Summary

Overall survival for patients with head and neck cancers is significantly prolonged with the addition of cetuximab to platinum-based chemotherapy, according to results of the phase 3 EXTREME study. In addition, adding cetuximab did not increase toxicities above those characteristic of platinum-based therapy.

  • Oncology Clinical Trials
  • Head & Neck Cancers

Overall survival for patients with head and neck cancers is significantly prolonged with the addition of cetuximab to platinum-based chemotherapy, according to results of the phase 3 EXTREME study.

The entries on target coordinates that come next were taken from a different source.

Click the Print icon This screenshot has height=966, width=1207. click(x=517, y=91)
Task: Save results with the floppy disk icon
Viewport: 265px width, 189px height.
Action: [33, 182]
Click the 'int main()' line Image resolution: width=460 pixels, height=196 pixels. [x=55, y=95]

In addition, stated investigator Jan Baptist Vermorken, MD, PhD, University Hospital Antwerp, Edegem, Belgium, “Adding cetuximab did not increase toxicities above those characteristic of platinum-based therapy”.

Epidermal growth factor receptor (EGFR) is highly expressed in squamous cell carcinoma of the head and neck (SCCHN), and is an independent prognostic factor for unfavorable local control rates, disease-free survival and overall survival. Cetuximab is an IgG1 monoclonal antibody that specifically targets EGFR and induces antibody-dependent cell-mediated cytotoxicity. Both pre-clinical [Fan Z et al. Cancer Res 1993] and clinical research has shown synergy between cetuximab and platinum-based chemotherapy (cisplatin or carboplatin) with 5-FU (fluorouracil) [Burtness B et al. J Clin Oncol 2005; Bourhis J et al. J Clin Oncol 2006].

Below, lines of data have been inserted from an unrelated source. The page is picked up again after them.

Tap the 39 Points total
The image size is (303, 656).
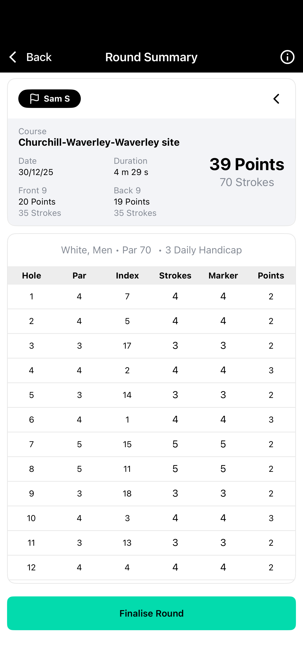[247, 164]
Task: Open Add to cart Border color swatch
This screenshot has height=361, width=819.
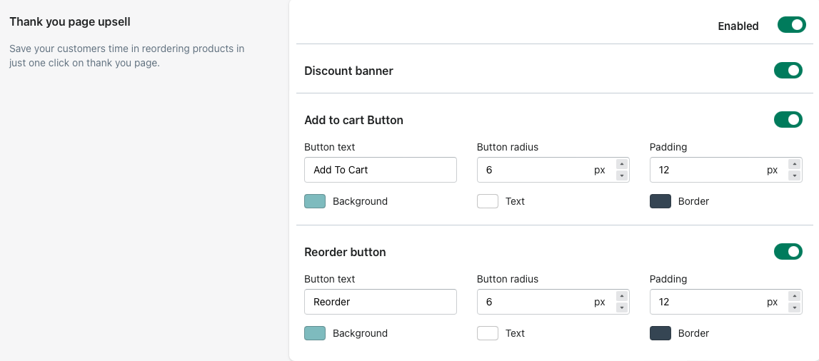Action: pyautogui.click(x=660, y=201)
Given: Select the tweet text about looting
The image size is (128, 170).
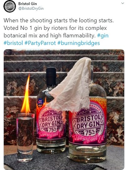Looking at the screenshot, I should click(x=59, y=28).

EXTREME was a randomized, phase 3 multicenter study comprised of 442 patients (median age ∼56.5 years; ∼90.5% men) with recurrent or metastatic SCCHN unsuitable for local therapy. Patients were randomly assigned to treatment with cetuximab + platinum (carboplatin or cisplatin) + 5-FU (n=222) or platinum (carboplatin or cisplatin) + 5-FU (n=220) for a maximum of 6 chemotherapy cycles. Patients receiving cetuximab continued on maintenance cetuximab until disease progression or unacceptable toxicity (Figure 1). The primary endpoint was overall survival (OS).

Median OS was significantly longer in the cetuximab plus chemotherapy group (10.1 months vs 7.4 months, respectively; p=0.036; Figure 2).

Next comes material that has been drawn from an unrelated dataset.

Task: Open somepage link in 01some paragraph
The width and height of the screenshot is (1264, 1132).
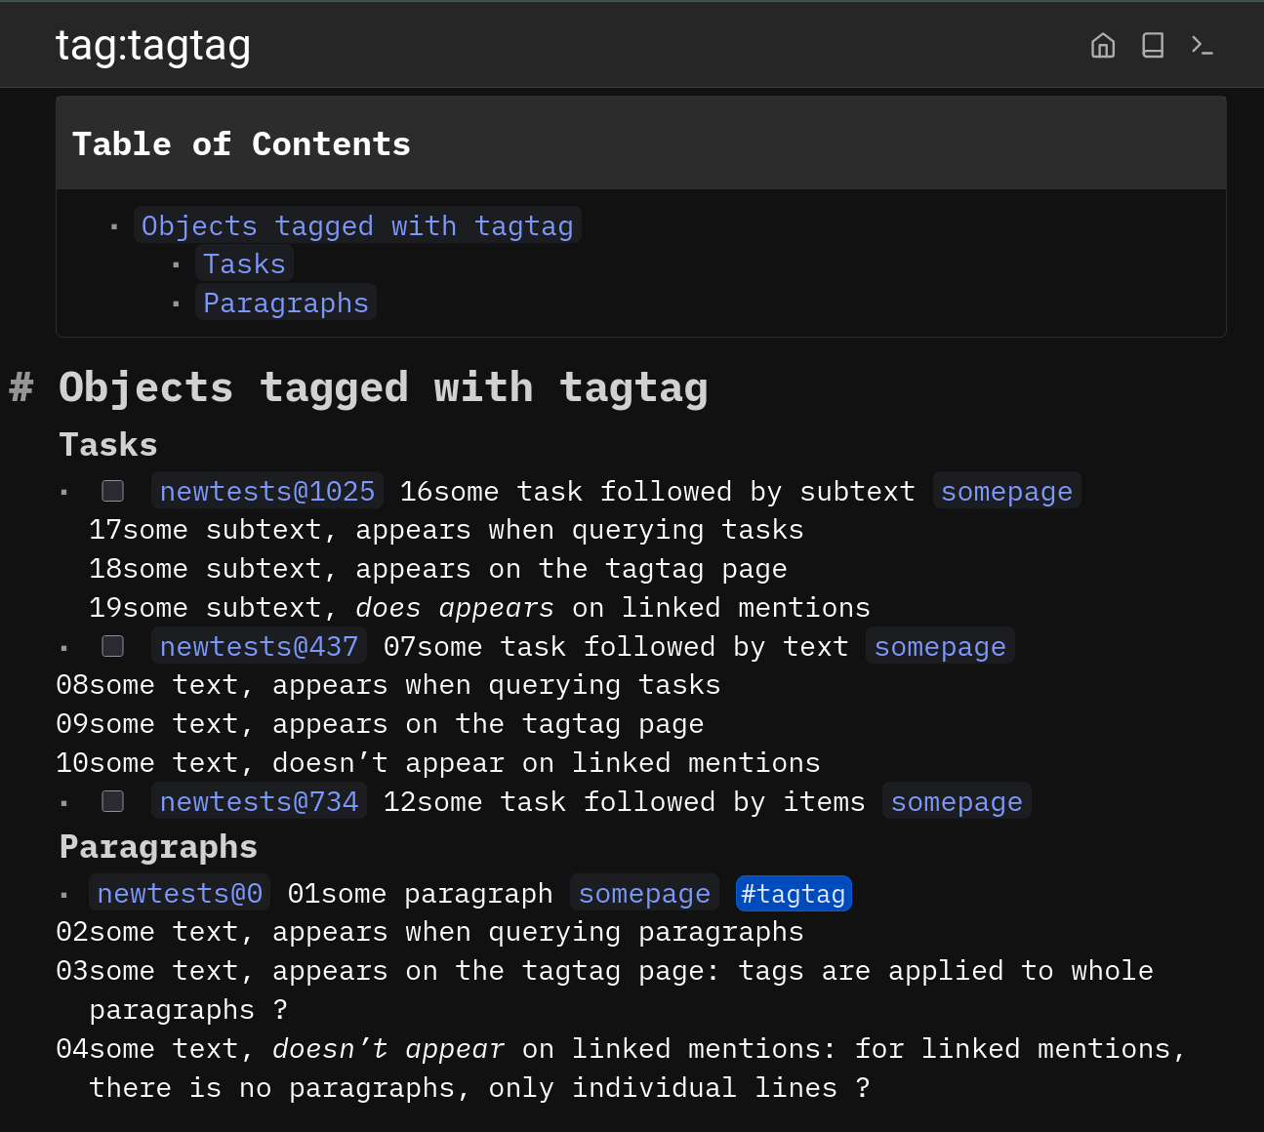Action: (644, 893)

Overall adverse event rates were similar for the two study arms; although acne-like rash and infusion reactions occurred (∼5%) only in the cetuximab group and vomiting (∼5%) and diarrhea (∼5%) were higher with cetuximab-containing therapy. Anemia, neutropenia and thrombocytopenia were higher with platinum-based therapy alone.

Dr. Vermorken concluded, “This is the first systemic treatment in 25 years to show a survival benefit over platinum-based chemotherapy in recurrent/metastatic SCCHN.”